* **Prompt**:
Put every line of the entries below into a JSON list of strings, one string per line, and leave out blank lines.

(Entries for locating text and elements)
>>>

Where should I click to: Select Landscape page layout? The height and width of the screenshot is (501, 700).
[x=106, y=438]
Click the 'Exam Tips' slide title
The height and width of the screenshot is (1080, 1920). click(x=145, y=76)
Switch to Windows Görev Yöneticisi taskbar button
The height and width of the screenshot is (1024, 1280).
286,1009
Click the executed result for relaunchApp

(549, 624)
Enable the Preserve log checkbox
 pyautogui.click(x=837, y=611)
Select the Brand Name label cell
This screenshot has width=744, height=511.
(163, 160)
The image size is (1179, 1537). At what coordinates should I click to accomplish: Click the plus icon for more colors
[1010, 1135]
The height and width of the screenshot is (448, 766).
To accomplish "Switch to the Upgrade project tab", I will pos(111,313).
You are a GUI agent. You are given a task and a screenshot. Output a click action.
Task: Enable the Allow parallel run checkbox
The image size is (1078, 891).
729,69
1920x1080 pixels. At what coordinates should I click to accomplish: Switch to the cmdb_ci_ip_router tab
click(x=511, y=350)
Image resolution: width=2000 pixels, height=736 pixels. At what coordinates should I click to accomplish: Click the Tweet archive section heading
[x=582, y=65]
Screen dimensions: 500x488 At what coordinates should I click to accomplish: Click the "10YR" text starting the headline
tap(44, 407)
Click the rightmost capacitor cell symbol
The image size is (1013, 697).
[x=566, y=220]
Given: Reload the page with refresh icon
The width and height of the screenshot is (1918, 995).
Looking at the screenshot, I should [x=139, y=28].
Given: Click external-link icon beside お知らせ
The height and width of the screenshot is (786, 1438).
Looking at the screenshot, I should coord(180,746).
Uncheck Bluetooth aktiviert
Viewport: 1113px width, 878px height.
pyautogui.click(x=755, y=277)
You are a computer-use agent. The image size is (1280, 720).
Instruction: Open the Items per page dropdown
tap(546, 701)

<<<

* **Written solution**:
[
  "Where should I click to: Select Landscape page layout? The height and width of the screenshot is (501, 700).",
  "[x=106, y=438]",
  "Click the 'Exam Tips' slide title",
  "The height and width of the screenshot is (1080, 1920). click(x=145, y=76)",
  "Switch to Windows Görev Yöneticisi taskbar button",
  "The height and width of the screenshot is (1024, 1280).",
  "286,1009",
  "Click the executed result for relaunchApp",
  "(549, 624)",
  "Enable the Preserve log checkbox",
  " pyautogui.click(x=837, y=611)",
  "Select the Brand Name label cell",
  "This screenshot has width=744, height=511.",
  "(163, 160)",
  "The image size is (1179, 1537). At what coordinates should I click to accomplish: Click the plus icon for more colors",
  "[1010, 1135]",
  "The height and width of the screenshot is (448, 766).",
  "To accomplish \"Switch to the Upgrade project tab\", I will pos(111,313).",
  "You are a GUI agent. You are given a task and a screenshot. Output a click action.",
  "Task: Enable the Allow parallel run checkbox",
  "The image size is (1078, 891).",
  "729,69",
  "1920x1080 pixels. At what coordinates should I click to accomplish: Switch to the cmdb_ci_ip_router tab",
  "click(x=511, y=350)",
  "Image resolution: width=2000 pixels, height=736 pixels. At what coordinates should I click to accomplish: Click the Tweet archive section heading",
  "[x=582, y=65]",
  "Screen dimensions: 500x488 At what coordinates should I click to accomplish: Click the \"10YR\" text starting the headline",
  "tap(44, 407)",
  "Click the rightmost capacitor cell symbol",
  "The image size is (1013, 697).",
  "[x=566, y=220]",
  "Given: Reload the page with refresh icon",
  "The width and height of the screenshot is (1918, 995).",
  "Looking at the screenshot, I should [x=139, y=28].",
  "Given: Click external-link icon beside お知らせ",
  "The height and width of the screenshot is (786, 1438).",
  "Looking at the screenshot, I should coord(180,746).",
  "Uncheck Bluetooth aktiviert",
  "Viewport: 1113px width, 878px height.",
  "pyautogui.click(x=755, y=277)",
  "You are a computer-use agent. The image size is (1280, 720).",
  "Instruction: Open the Items per page dropdown",
  "tap(546, 701)"
]